Pensacola Beach, (known as “Ochuse” since the expeditions of Hernando de Soto in 1541) is an unincorporated community located on Santa Rosa Island, a barrier island, on the Florida’s Emerald Coast.
Tristán de Luna y Arellano was born 1510 in Borobia, Spain. A Spanish explorer and Conquistador, he came to New Spain (now Mexico) and was sent in 1559 on an expedition to colonize Florida. Luna established a colony called Santa Maria de Ochuse at modern-day Pensacola, the earliest multi-year European settlement in the continental United States.
“CIG” is a 3ft. sea turtle made from 1238 cigarette butts from the Pensacola Beach. Bet you didn’t know cigarette butts grew on the beach.
We went out in search of the Eighth Methodist Church. We never found it. We did find the First Methodist Church. Not as exciting as the Eighth, but you work with what you are dealt.

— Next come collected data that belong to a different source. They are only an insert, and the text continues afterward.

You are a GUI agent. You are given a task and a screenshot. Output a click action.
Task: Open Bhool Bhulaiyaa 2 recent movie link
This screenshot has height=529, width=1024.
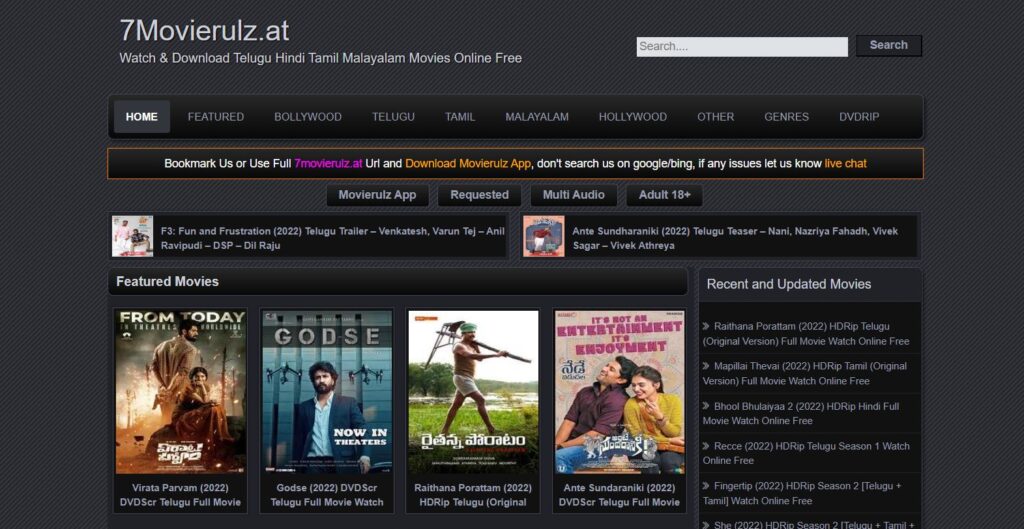805,414
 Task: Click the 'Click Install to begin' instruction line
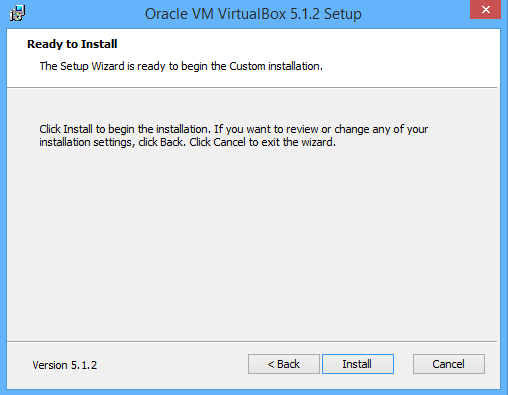tap(233, 129)
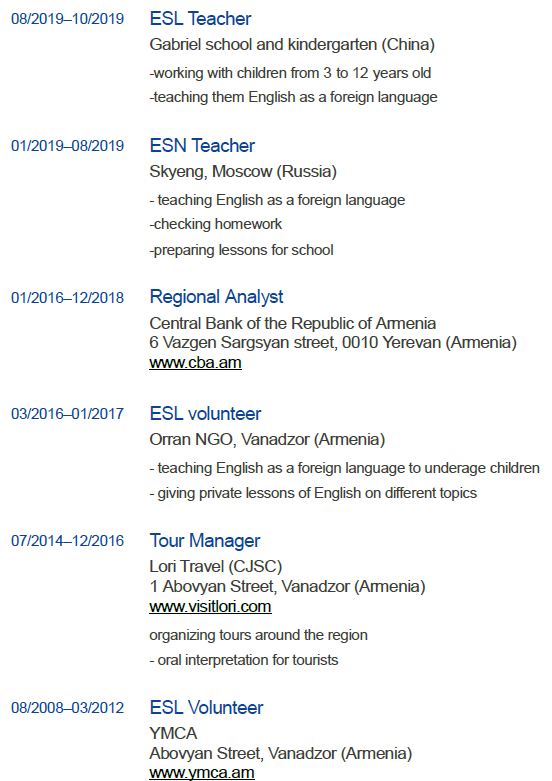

The First United Methodist Church of Pensacola was founded December 7, 1821 and is the oldest Methodist congregation in Florida. This is actually the fifth building the Church has occupied and dates back to October 14, 1908.
This house was built in 1867 for Danish sea captain Charles F. Boysen. It was constructed using materials from wrecked buildings along the street. Boysen was the Norwegian Vice-Consul, and during his tenure the home served as a Consulate of Sweden and Norway. In 1882 the house was acquired by Edward Aylesworth Perry, who served as Governor of Florida from 1885-1889 and lived here until 1900. The house is now owned by First United Methodist Church of Pensacola.